Hundred thousand dollar experiment

Here’s the objective: turn a hundred thousand dollars into a million in the stock market. I’ll make a couple of unlikely set-ups here, such as the hundred thousand is sitting in a Roth IRA account – that eliminates tax issues. This hundred thousand may only reflect one part of the overall retirement monies – for example, perhaps the other money is invested in an investment grade insurance contract. That way, the person is going to have a guaranteed income for retirement even without the hundred thousand in the Roth IRA.

I’m generally not agreeable to cheap stocks, much less penny stocks as meaningful investments but here we go anyway:

Bought 22,000 shares of RBS at $4.35 (Friday’s closing price)

Risk: 20 cents per share, for stop out around $4.15; total risk is approximately $4400. The Royal Bank of Scotland isn’t being favored by investors but who’s to say things can’t change, and if the stock is high or a value?

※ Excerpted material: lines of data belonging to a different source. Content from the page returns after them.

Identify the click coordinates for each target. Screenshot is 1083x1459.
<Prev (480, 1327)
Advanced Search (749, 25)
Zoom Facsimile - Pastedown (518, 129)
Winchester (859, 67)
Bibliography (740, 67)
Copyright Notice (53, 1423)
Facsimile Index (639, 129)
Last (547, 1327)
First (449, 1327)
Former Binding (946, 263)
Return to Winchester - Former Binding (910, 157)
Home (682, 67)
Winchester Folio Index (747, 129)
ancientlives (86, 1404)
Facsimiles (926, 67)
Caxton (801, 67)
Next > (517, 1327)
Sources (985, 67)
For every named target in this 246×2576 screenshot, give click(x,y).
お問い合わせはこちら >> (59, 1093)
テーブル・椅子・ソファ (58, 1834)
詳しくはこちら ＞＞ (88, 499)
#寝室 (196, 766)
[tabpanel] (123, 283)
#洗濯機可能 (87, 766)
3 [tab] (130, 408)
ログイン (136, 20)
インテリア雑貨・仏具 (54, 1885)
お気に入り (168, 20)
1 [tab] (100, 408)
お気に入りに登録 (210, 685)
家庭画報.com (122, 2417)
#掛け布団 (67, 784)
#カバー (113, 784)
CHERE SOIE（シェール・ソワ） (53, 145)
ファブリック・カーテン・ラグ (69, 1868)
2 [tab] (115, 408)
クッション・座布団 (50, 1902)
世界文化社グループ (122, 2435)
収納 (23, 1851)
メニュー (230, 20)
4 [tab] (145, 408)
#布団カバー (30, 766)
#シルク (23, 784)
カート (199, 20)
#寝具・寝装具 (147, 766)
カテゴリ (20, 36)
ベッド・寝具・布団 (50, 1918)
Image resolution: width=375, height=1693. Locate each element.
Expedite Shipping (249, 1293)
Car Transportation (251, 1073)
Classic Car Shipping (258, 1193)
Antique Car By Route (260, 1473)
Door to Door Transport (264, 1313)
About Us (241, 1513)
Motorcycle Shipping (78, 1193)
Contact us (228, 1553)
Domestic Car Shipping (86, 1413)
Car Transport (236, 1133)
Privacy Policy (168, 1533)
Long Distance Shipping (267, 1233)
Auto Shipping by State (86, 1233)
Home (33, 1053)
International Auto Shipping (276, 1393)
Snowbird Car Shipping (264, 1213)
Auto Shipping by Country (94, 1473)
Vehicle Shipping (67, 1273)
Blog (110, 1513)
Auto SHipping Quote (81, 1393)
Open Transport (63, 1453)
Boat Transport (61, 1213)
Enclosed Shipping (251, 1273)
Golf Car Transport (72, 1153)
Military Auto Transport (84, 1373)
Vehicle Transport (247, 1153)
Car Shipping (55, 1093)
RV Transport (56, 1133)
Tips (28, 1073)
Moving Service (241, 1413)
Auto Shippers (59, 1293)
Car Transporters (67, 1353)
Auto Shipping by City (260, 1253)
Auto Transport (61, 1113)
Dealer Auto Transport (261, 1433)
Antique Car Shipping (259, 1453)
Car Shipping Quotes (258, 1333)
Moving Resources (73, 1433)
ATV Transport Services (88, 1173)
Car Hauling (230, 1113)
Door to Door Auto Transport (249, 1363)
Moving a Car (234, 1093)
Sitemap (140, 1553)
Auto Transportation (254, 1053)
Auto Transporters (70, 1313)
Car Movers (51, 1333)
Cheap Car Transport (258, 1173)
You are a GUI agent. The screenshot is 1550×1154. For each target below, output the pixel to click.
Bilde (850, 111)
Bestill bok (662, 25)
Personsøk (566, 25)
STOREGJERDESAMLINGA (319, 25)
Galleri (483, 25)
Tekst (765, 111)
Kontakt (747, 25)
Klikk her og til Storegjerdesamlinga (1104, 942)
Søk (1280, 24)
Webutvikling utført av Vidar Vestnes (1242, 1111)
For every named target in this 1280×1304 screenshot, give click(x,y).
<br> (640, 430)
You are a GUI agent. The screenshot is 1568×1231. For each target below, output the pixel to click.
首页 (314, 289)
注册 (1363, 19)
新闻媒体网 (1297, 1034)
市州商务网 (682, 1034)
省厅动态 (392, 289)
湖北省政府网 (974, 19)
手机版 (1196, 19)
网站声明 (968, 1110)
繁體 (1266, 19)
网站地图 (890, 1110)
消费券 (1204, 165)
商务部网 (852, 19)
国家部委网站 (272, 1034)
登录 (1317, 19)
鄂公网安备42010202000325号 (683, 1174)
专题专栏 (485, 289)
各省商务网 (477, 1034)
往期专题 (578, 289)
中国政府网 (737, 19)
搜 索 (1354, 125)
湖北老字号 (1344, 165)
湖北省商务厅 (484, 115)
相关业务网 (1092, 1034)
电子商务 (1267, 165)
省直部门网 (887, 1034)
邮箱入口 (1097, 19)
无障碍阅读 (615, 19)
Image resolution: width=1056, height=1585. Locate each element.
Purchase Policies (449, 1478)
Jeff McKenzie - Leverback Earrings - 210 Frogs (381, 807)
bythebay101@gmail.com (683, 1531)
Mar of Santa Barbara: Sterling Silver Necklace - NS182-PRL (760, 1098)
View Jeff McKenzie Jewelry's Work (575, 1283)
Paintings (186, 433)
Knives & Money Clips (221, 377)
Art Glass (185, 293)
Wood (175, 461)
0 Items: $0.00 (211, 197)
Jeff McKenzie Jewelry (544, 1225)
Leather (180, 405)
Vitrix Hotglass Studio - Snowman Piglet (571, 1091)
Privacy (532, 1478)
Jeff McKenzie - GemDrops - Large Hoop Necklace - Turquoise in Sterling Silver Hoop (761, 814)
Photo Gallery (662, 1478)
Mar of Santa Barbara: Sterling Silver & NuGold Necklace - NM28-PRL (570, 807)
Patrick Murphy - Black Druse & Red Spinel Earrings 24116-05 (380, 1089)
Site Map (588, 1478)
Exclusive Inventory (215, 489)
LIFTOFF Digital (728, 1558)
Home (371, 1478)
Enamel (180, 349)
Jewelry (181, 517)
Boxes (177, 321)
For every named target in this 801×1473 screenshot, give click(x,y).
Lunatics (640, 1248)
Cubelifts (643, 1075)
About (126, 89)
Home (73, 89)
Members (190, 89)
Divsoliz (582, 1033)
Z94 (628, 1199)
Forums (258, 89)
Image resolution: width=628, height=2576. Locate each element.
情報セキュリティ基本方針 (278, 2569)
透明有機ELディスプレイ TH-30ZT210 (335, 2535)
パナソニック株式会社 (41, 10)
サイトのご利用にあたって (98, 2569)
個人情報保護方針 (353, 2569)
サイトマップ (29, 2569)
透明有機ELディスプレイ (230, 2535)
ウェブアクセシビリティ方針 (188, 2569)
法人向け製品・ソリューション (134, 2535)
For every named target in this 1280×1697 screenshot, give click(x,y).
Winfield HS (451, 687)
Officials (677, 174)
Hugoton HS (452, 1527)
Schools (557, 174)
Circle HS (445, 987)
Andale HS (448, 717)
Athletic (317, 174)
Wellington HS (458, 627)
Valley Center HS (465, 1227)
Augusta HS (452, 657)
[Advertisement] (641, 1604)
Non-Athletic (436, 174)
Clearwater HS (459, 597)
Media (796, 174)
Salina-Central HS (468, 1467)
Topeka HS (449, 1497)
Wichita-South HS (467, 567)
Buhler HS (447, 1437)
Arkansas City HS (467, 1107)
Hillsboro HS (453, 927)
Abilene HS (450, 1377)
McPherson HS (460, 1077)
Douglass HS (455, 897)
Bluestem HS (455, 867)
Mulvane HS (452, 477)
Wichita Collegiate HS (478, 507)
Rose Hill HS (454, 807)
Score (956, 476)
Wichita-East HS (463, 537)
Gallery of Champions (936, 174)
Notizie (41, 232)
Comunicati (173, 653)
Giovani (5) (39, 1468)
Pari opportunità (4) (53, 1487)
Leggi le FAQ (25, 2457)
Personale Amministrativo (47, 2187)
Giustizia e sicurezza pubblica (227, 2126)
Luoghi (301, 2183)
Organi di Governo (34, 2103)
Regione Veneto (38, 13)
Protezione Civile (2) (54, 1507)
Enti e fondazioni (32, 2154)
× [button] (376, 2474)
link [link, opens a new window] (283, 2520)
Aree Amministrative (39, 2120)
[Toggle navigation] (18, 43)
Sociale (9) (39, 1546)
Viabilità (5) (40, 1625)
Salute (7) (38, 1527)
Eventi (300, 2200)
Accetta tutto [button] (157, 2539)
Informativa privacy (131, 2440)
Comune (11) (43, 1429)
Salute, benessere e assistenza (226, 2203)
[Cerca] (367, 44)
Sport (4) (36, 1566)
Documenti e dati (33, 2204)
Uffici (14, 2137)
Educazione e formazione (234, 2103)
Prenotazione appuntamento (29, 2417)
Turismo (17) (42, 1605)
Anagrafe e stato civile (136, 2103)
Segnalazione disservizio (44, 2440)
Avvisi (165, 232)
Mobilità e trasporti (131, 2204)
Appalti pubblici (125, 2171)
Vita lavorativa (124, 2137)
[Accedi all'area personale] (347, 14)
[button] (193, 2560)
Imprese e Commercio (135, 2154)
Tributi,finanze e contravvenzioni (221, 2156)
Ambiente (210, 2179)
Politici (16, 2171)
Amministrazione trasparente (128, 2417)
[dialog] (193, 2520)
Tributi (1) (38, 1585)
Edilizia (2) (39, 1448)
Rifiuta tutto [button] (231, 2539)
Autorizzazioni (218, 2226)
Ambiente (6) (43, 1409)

And now here is the lottery ticket, 100,000 shares of IFLI at 1.5 cents. That’s right, a penny and a half, for an investment of $1,500. We may never see this money again, yet, if all this talk of the rise of MMA as the next big sport takes off and the IFL benefits, and if luck may have it that the share price goes up ten points we’ve got seven figures just on this position (and therefore our million dollar objective). I would not dare say that buying IFL is like buying the equivalent of an NFL in its infancy. You may recall the XFL, a professional football league in 2001 that only lasted one season. The XFL was intended to be a major professional sports league to complement the off-season of the NFL, but didn’t quickly pick up a large audience and ended after one season. The IFL lacks the same kind of organization that makes the NFL, NBA, MLB, World Wrestling Federation, etc. operate as a powerful force. The more organized you are, the greater your edge, be it, in a personal sense or a corporate one. I would never spend a dollar on a lotto ticket, but a penny and a half or two cents on a dream… well, for some this is going be like taking those annual lotto dollars and putting it to work someplace else.

*Update: RBS went up approximately fifty cents, then down, so at best it brought a small immediate profit, broke even or triggered a small loss depending on timing/exit ability. This bank was caught up in bailout activity and due to reverse stock splits the stock trades approximately from $9 to $19. The best we could have hoped for was this kind of run without a reverse-split. This part of the experiment failed.

*Update: IFLI never made any progress, it held on for a fraction of a cent and in 2010 it sought a reverse stock split of perhaps 200 shares to become one new share. Yikes! This long-shot failed.